The four-day subdued bazaar will feature an array of exhibits, panels, seminars, and workshops with prominent Jewish leaders, including inspirational spiritual advisors and the most successfully manipulative mothers in the tri-state area.
“This is an opportunity for young men to congregate in a highly supervised atmosphere and bask in the uniqueness of their religion,” event coordinator Ephram Adelman said. “Every aspect of this affair has been arranged to allude to the nuances of the Jewish faith. For instance, every line will move right to left. Additionally, we were able to secure sponsorships from gentile corporations for the first time. We are grateful to the Pabst brewing company for customizing a non-alcoholic kosher ale especially for the event called Pabst Blue Rabbinical.”
Some registrants claim that the 2009 convention will represent a significant personal rite of passage. According to Eli Rosenblum, “this year represents the thirteenth time I will be attending Yarmul-Con, thus I will be making the time honored transformation from fan boy to fan man.”
Although the rigid structure and somber tone will be familiar to those of years past, the 2009 convention will showcase the “Test Me” Booth, which will feature a man dressed as Job, who will administer sample PSAT questions of the highest degree of difficulty.
“It is unfortunate the Test Me booth was not around last year,” Yarmulk-Con regular Seth Liberman lamented. “My cousin Avi could have benefited from the extra exam preparation. Instead, he is now studying creative writing at Brandeis. That is one plague his resume can’t avoid.”
When pressed to elaborate on his overt disdain for the well-regarded liberal arts college, Liberman stated “Brandeis is to Harvard what Esau is to Jacob” with a creepy assuredness suggesting that analogy was actually relatable.

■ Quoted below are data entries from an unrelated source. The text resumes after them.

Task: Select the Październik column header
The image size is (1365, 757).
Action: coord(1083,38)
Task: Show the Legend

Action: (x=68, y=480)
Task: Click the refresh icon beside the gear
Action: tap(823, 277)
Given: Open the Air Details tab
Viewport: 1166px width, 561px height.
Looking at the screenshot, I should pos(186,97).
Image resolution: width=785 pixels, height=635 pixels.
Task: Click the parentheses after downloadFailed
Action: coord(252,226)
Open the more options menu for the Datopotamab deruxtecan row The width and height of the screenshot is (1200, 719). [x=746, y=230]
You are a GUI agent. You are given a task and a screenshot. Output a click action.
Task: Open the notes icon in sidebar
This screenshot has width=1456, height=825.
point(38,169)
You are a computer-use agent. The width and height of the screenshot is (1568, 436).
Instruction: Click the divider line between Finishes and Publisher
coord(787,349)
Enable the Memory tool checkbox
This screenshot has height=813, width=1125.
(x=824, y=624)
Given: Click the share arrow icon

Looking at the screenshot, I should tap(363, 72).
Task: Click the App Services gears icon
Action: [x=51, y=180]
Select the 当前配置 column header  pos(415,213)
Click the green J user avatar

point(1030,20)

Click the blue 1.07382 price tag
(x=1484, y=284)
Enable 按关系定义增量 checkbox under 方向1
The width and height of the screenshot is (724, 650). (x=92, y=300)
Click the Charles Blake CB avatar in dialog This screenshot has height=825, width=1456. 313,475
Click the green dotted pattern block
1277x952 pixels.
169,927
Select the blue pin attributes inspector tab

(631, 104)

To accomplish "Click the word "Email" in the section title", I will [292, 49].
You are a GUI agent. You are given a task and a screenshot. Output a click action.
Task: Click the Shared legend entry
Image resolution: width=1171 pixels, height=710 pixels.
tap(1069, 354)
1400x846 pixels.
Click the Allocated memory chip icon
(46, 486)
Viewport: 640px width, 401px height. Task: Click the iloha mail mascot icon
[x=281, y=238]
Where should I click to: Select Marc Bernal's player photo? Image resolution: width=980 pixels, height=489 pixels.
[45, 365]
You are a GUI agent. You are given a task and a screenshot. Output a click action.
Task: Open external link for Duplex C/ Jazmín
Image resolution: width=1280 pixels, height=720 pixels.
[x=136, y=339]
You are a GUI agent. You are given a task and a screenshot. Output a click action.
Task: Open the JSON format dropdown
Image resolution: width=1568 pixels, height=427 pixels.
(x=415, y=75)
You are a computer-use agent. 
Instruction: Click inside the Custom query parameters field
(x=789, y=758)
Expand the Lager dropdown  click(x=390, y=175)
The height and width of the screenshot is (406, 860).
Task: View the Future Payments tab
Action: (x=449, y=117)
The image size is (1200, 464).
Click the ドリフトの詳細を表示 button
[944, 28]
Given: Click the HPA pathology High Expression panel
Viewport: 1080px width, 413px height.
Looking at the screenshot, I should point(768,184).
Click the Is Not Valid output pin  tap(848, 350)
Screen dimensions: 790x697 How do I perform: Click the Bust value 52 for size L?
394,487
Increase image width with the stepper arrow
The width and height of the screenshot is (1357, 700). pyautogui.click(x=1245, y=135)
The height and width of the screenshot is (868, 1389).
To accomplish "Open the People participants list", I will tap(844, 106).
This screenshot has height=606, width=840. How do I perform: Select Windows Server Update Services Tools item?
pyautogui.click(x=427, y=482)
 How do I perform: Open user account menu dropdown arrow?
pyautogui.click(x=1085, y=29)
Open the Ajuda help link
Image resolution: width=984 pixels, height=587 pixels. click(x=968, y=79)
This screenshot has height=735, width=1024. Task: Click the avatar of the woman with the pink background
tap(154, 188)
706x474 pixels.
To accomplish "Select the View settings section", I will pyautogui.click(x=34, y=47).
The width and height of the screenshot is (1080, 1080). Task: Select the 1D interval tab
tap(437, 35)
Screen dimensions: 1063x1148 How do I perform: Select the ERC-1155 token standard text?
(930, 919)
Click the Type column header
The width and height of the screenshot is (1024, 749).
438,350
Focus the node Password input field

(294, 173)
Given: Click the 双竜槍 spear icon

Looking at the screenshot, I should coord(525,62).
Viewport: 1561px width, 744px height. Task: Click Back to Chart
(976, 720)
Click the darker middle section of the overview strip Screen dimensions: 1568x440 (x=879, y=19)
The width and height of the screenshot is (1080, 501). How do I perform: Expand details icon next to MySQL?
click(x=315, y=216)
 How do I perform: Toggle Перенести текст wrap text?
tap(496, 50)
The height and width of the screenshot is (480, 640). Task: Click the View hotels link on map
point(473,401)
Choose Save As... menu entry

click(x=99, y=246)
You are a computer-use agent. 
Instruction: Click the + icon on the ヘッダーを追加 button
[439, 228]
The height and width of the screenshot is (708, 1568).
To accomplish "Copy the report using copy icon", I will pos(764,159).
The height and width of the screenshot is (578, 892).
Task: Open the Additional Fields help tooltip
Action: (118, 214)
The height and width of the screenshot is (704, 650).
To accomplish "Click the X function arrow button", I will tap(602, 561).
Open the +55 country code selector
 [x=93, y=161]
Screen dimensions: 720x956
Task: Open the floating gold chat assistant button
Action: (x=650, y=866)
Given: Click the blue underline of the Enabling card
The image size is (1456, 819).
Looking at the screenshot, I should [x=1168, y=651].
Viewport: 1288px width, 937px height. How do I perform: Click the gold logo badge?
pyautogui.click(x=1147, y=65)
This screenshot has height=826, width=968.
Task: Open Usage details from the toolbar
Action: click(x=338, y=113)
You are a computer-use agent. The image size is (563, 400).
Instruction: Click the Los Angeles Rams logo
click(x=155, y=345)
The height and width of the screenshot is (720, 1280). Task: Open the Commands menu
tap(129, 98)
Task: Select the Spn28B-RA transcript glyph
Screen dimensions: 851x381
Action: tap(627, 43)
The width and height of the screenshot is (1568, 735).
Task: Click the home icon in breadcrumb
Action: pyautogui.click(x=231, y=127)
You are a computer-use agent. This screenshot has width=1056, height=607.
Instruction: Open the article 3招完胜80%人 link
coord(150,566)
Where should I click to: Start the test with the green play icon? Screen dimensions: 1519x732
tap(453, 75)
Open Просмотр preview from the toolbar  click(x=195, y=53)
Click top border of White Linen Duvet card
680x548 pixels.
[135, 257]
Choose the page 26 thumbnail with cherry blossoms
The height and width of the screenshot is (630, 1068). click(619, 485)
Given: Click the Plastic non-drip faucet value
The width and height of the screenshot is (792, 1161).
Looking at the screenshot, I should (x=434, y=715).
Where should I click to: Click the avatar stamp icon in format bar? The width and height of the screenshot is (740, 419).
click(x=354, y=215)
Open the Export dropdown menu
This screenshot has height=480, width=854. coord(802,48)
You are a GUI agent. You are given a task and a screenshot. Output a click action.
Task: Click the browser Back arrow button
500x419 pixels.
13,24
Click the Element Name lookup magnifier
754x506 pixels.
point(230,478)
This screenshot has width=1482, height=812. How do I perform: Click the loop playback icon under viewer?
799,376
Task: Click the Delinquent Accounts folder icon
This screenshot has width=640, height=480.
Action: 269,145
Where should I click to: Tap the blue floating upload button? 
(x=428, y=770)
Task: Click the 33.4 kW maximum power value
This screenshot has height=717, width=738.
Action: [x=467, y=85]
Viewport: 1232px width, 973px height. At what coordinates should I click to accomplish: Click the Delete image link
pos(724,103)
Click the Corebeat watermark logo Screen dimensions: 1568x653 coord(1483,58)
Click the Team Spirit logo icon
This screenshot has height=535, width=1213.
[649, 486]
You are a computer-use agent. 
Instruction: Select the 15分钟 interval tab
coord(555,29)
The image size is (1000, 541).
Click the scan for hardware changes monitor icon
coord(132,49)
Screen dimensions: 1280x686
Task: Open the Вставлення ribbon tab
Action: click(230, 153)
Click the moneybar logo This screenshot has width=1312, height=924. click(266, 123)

The convention will also feature the Meribah Rock Test of Strength, a scientifically calculated un-winnable attraction designed to reinforce the belief that feats of athletic aptitude are unrealistic and ultimately not worth pursuing.
Additionally, CBS Television star David Krumholtz will address the crowd in a special symposium entitled “The Book of Numb3rs,” in which he will inevitably disappoint the solemn crowd by discussing Rob Morrow’s methodical preparation for the role of principled Special Agent Don Eppes instead of insightfully deconstructing the fourth book of the Hebrew Bible.
After the scheduled formalities conclude on the fourth day, the attendees will be treated to a concert featuring a Star-of-David-studded litany of performers, including Lady Synagogue-ga, who will be performing her latest single “Non-Kosher Face.” She will be followed by Oy-asis, who is expected to croon their popular anthem “Wailing Wall.” Furthermore, the event has generated more intrigue among rumors of an impromptu RUSH-ashona reunion, although this has been dismissed as mere speculation.
In a prideful gesture of solidarity, the attendees have chosen an appropriately unorthodox route to the venue. They are scheduled to meet outside the Kabash Kosher Deli on 74th Street and embark en masse on a 40-block journey across the city to the Javits Center in unified protest of the 25-cent subway fare increase by the Metropolitan Transit Authority.
“The MTA possesses absolutely no regard for the financial constraints of the people of this city,” exclaimed defiant Yarmulk-Con registrant Abel Adler. “We don’t need an underground railroad to get where we need to go.”